An exact reproduction of all the entries below is required.

Start of Material for this task

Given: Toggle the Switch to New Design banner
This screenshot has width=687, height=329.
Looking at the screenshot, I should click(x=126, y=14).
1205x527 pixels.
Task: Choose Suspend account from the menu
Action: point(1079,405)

End of Material for this task

# [Task answer]
Given: Toggle the Switch to New Design banner
This screenshot has width=687, height=329.
Looking at the screenshot, I should click(x=126, y=14).
1205x527 pixels.
Task: Choose Suspend account from the menu
Action: point(1079,405)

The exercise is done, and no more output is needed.